Depending on which government minister has been speaking and at what time, the prospects of a UK-US free trade deal are either very good (according to a “confident” Rachel Reeves last week) or “not certain” (according to Pat McFadden).

In a Sunday morning interview with Sky News yesterday, McFadden, the Chancellor of the Duchy of Lancaster and a key ally of Prime Minister Keir Starmer, cast doubt on Reeves’ more positive proclamations at the IMF in New York last week.

“I don’t think it’s certain, and I don’t want to say it’s certain, but I think it’s possible,” said a rather uncertain McFadden.

He then said the government wanted to make an “agreement in the UK’s interests” rather than a “hasty deal”, reflecting concerns the UK will buckle under pressure from Donald Trump’s global tariff shitstorm to accept an agreement that could, for example, see the acceptance of US foods such as hormone-treated beef or the dreaded chlorinated chicken.

McFadden’s reluctance to be as effusive as Reeves just a few days prior reflects the fact the UK – ahead of key talks with the EU in May – sees the bloc as arguably more important than the US.

And in an act of political tightrope walking, Reeves herself has also made that point in recent days, as did McFadden, who told Sky News that securing a food, agriculture and veterinary agreement with the EU – leading to a loosening of increasingly ineffective border bureaucracy – was “first and foremost” on the government’s agenda.

Protecting British food standards

Improving these trade flows and negotiating a new veterinary agreement with the EU was a key manifesto pledge by Labour, and any upcoming talks would doubtless be derailed if the UK were also to acquiesce on this key US demand from any trade agreement.

It’s also worth noting the current Labour government has regularly pledged to protect British food standards in any future trade negotiations.

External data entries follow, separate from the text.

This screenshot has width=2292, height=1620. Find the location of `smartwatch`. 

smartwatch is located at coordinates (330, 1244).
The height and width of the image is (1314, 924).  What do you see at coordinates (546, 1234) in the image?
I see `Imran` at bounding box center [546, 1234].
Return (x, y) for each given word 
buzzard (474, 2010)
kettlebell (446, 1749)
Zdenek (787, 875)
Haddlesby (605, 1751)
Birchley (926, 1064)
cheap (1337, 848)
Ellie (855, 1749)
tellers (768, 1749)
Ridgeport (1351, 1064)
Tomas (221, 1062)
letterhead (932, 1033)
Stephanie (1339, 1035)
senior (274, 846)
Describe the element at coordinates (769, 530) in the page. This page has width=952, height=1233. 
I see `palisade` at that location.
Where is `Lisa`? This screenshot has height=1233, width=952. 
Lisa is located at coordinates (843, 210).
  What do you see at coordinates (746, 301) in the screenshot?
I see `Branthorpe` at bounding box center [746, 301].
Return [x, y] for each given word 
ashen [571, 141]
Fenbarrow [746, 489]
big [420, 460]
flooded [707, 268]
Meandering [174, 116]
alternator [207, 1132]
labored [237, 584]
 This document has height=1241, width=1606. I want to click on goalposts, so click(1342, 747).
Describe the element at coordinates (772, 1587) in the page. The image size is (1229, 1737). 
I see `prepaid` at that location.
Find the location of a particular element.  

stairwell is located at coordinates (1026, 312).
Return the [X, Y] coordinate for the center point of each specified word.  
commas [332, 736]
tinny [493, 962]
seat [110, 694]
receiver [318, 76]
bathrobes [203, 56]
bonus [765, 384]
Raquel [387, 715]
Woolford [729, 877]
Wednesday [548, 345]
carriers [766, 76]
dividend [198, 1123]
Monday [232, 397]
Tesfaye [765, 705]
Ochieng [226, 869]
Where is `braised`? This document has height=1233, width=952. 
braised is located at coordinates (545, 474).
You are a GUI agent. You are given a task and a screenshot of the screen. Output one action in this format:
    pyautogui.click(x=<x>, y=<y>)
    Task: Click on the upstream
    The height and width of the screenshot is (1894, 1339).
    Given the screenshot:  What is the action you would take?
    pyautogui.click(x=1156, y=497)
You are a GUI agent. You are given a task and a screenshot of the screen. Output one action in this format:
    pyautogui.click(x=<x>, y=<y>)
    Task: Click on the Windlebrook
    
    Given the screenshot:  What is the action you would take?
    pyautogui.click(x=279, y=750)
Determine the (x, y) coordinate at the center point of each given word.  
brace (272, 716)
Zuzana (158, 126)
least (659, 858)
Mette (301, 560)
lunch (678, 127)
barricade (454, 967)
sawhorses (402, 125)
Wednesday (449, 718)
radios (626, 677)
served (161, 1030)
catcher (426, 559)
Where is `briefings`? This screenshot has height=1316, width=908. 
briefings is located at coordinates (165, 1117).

But like it or not, the genie is very much back out of the bottle when it comes to the debate on the UK’s food standards, versus those of our prospective trading partners.

That would explain why this explainer outlining what chlorinated chicken is by The Grocer, first published in 2017 and then updated in 2020, remains one of our best-read pieces each week.

And it’s why Nigel Farage – that renowned champion of the UK farming sector – reiterated previous calls for a UK-US deal in an interview with The Sunday Times last weekend.

Reform UK leader Farage pointed to how “every single bag of pre-made salad in every single supermarket has been chlorinated” – which, while (mostly) true, cannot be compared to hosing down chicken carcases to try and erase the conditions the birds face on farms.

He also cast aspersions over food standards in countries such as Thailand – a key source of frozen chicken and chicken used as an ingredient for the UK – without offering up any evidence to support his claims.

Effectively accepting the fact that any US imports could price UK producers out of the market, Farage went on to say he wanted “to promote British farming as being a high-end product”, before citing the popularity of farmers markets.

The next time he rocks up at a farmers’ protest, maybe he can elaborate further on his big plans to turn around the fortunes of the notoriously skint farming sector.

Is chlorinated chicken really all bad?

Other outlets such as The Spectator are also banging the drum for the acceptance of chlorinated chicken, espousing the same talking points as Farage, while claiming the practice of chlorination is now also massively reduced. The whole policy effectively amounted to protectionism, it claimed earlier this month – which is, let’s face it, exactly what the Trump administration is now promoting too.

Of course, as we reported here earlier this month, one way of killing the argument – or at least neutering it – would be to focus more on equivalence, where we could allow more non-chlorinated chicken or beef that hasn’t been fed hormones in from the US.

Ultimately, though, most UK food and farming bodies are dead against a US trade deal, with the British Poultry Council recently warning that “if agrifood becomes a bargaining chip, we all lose”.

“This isn’t about chlorinated chicken. This is about the values that underpin our food system. Growth without integrity is a shortcut to failure,” said BPC CEO Richard Griffiths.

Others, such as the RSPCA, have warned that prospective deals with the likes of India are also hugely problematic for similar reasons, as the country allows battery cages for laying hens (banned in the UK since 2012) and has no rules on maximum transport times for live animals. A deal could “flood UK supermarkets with cheap, low-welfare Indian imports and put UK farmers’ livelihoods at risk”, it claims.

This all comes as a major report due to be published by Compassion in World Farming tomorrow is set to reinforce these concerns, outlining how a significant proportion of the UK’s future trade partners have far lower animal welfare standards than the UK.

And it all feeds into the narrative, post Trump’s upending of global trade, that the UK, even more than in the Brexit days, has trade-offs to make if it wants to seal deals and engender growth.

UK food producers will be hoping the government makes the right decision.